◆ YOUR TASK: Take every line from the listing below that includes "chevron" and copy it.

◆ RECORD EXCERPTS:
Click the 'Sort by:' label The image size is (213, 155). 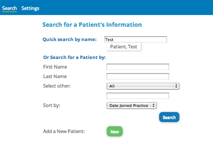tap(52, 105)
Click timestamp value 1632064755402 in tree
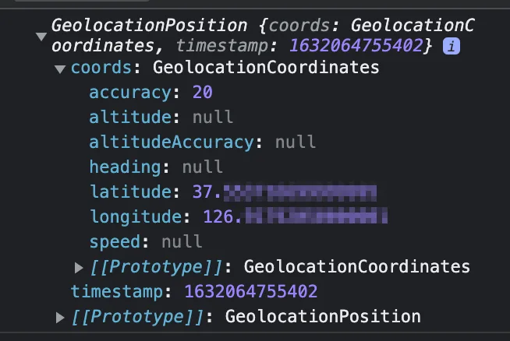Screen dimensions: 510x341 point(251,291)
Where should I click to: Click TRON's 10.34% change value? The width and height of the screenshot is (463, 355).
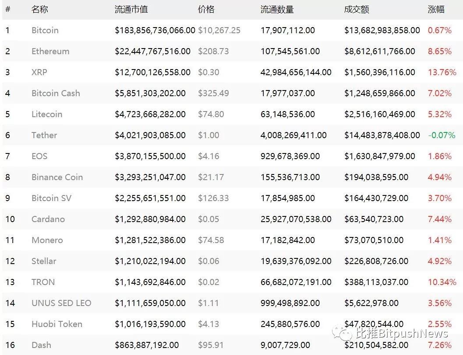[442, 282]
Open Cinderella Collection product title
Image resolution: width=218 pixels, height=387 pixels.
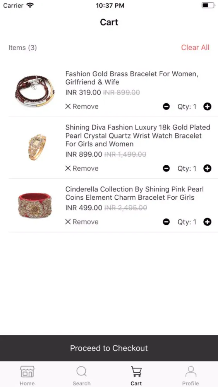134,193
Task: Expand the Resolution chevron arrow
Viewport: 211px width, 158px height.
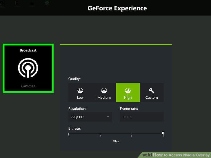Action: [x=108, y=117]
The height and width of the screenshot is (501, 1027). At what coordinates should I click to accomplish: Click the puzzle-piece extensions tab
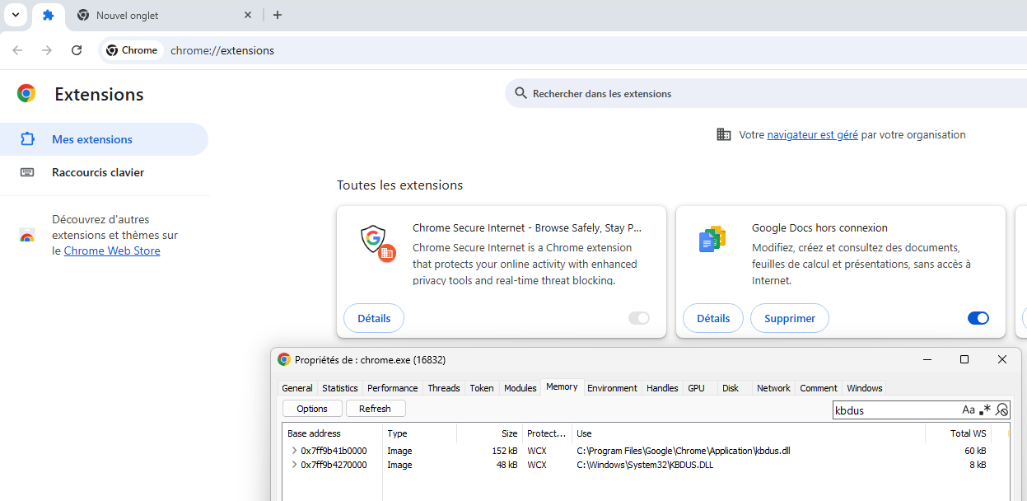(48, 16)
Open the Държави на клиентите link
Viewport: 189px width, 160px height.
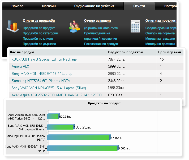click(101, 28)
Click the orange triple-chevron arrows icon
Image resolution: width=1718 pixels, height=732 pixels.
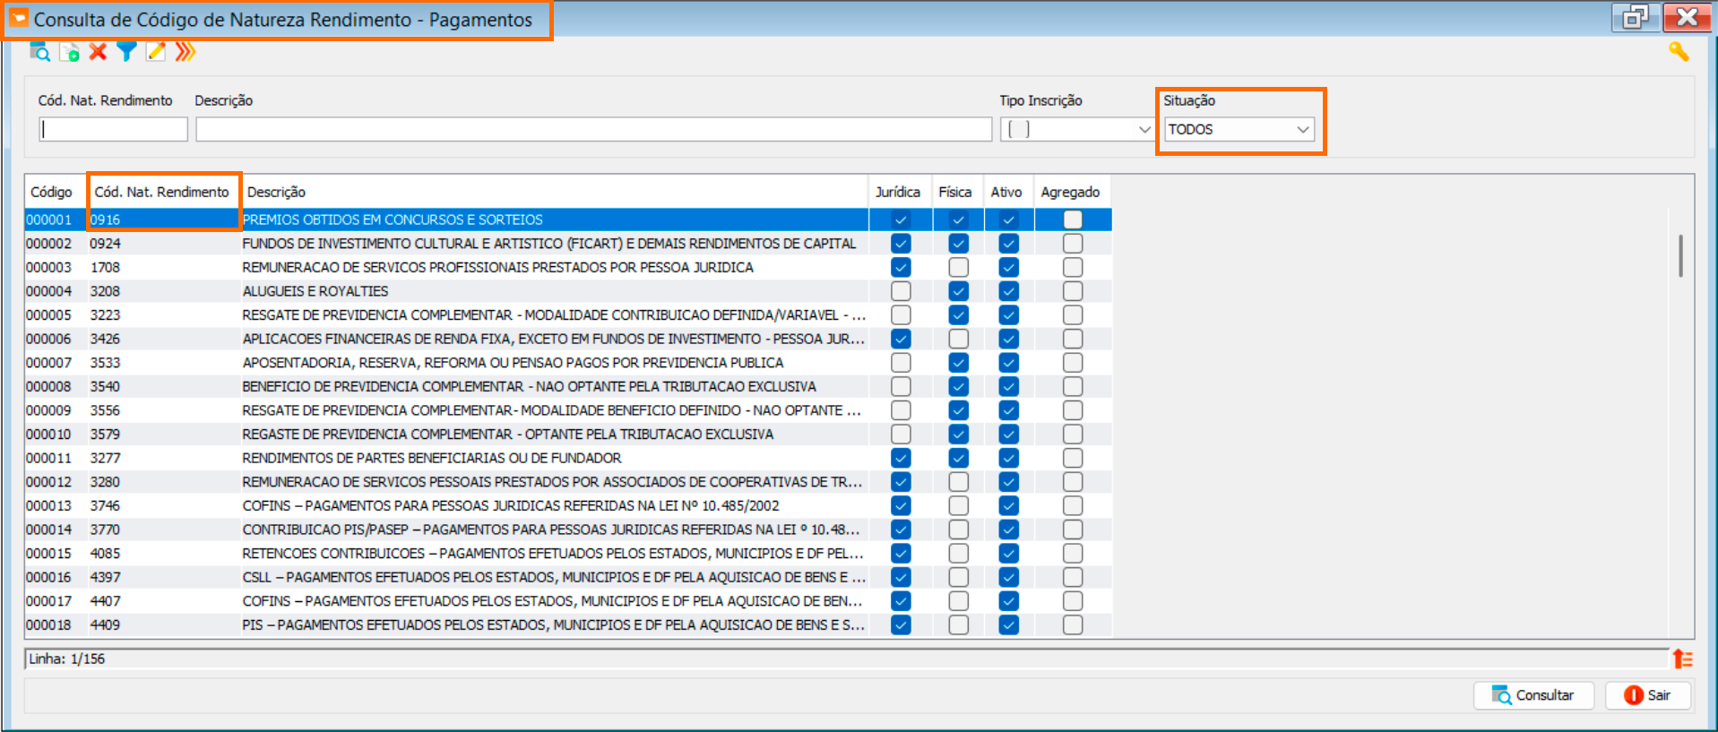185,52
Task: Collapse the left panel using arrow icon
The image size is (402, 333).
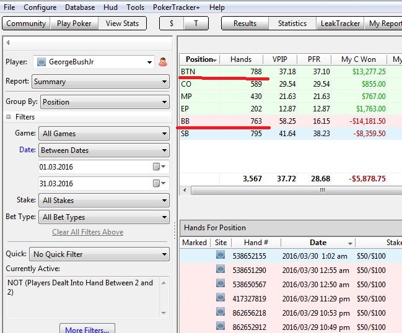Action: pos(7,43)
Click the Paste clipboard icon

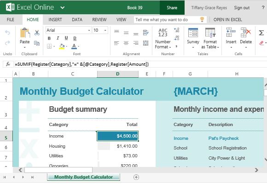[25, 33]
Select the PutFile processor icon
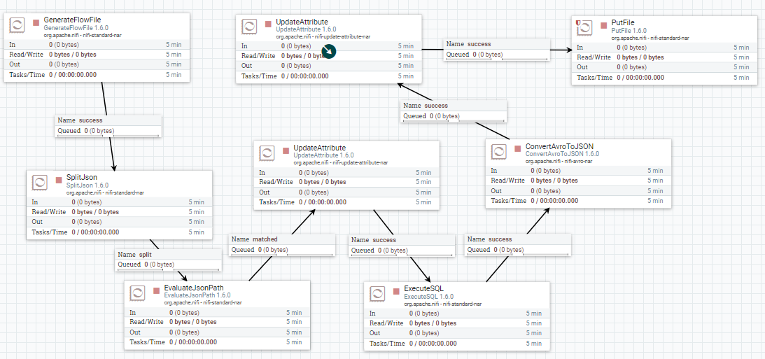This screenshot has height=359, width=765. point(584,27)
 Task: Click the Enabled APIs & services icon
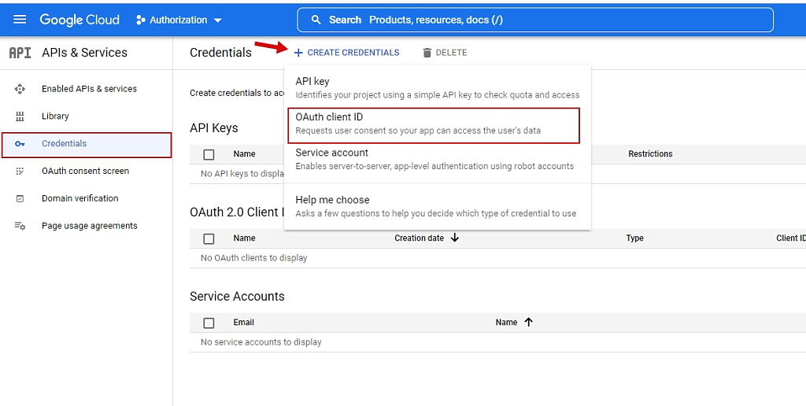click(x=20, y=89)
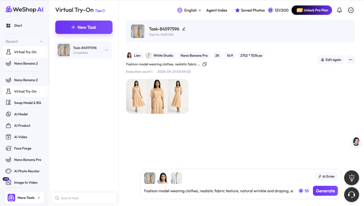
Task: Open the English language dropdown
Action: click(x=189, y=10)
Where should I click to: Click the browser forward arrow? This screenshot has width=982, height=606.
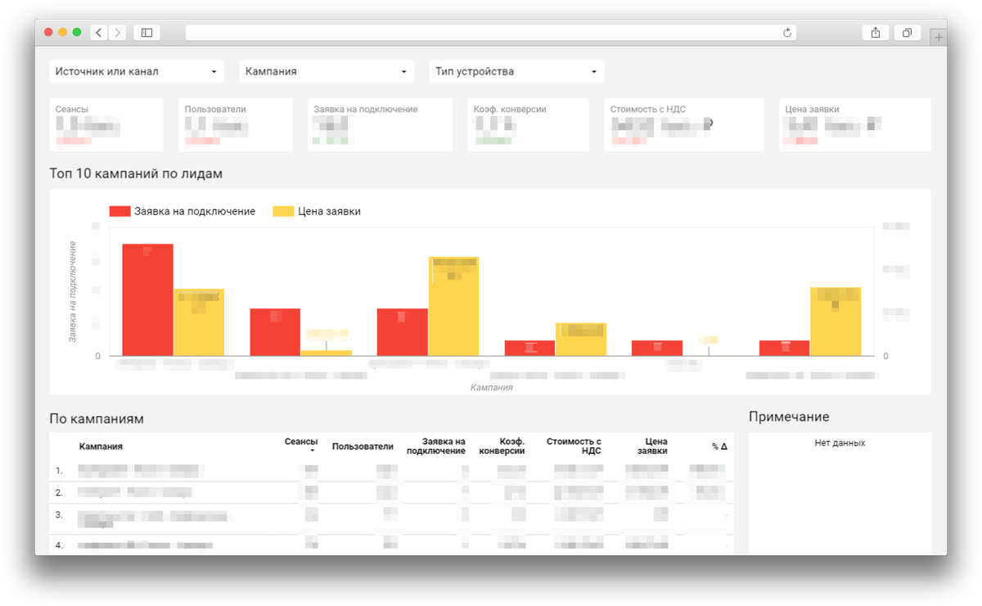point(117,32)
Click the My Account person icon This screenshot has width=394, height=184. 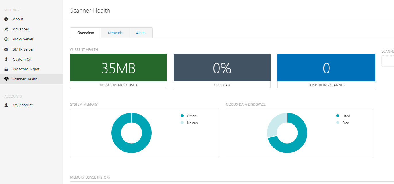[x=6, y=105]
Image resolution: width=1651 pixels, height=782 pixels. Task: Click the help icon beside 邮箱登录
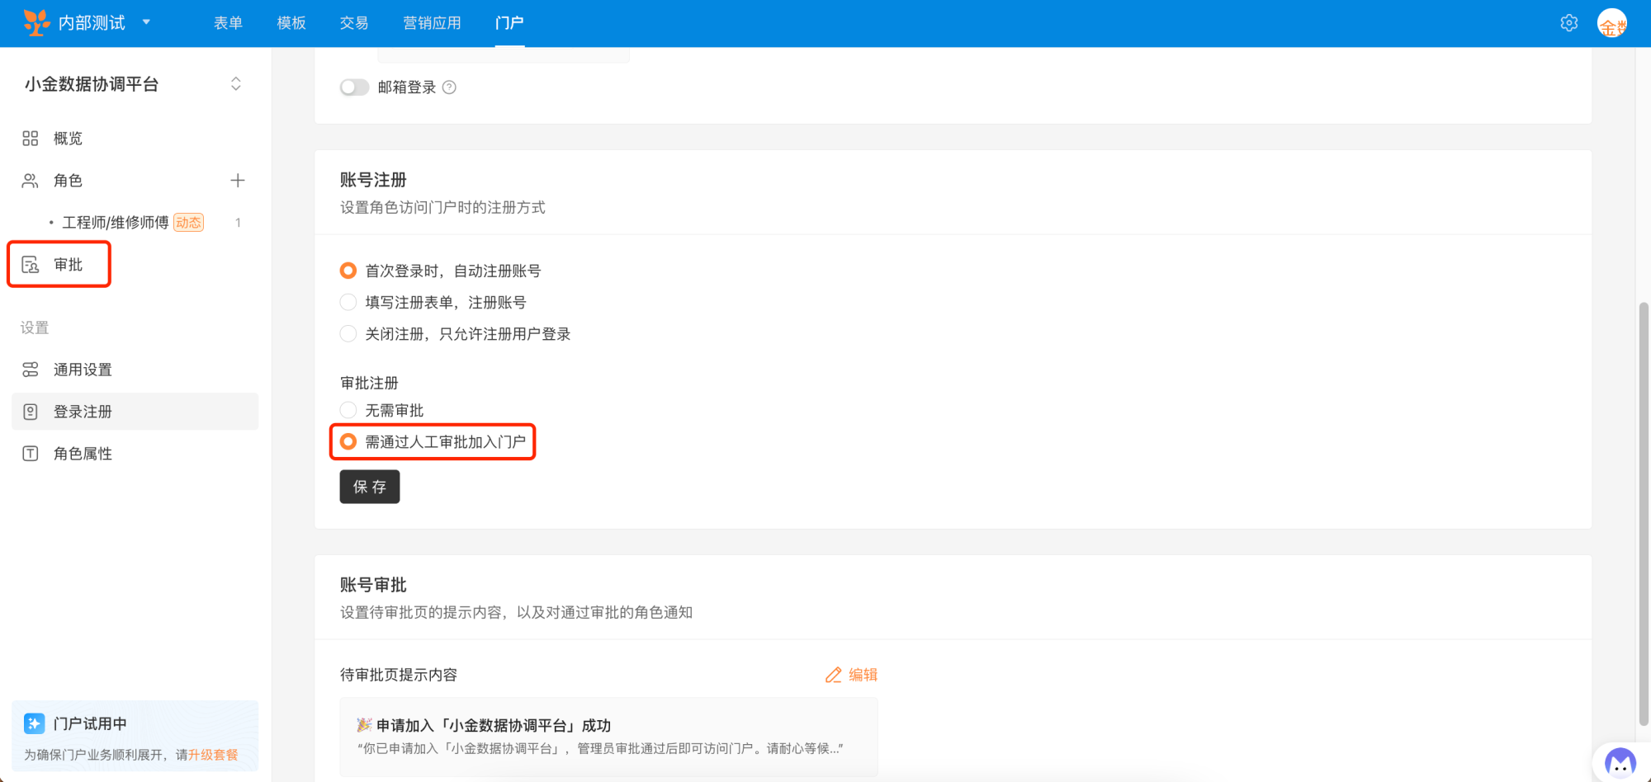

◆ EXERCISE OUTPUT:
Task: Expand the Resolution chevron arrow
Click the orange triple-chevron arrows icon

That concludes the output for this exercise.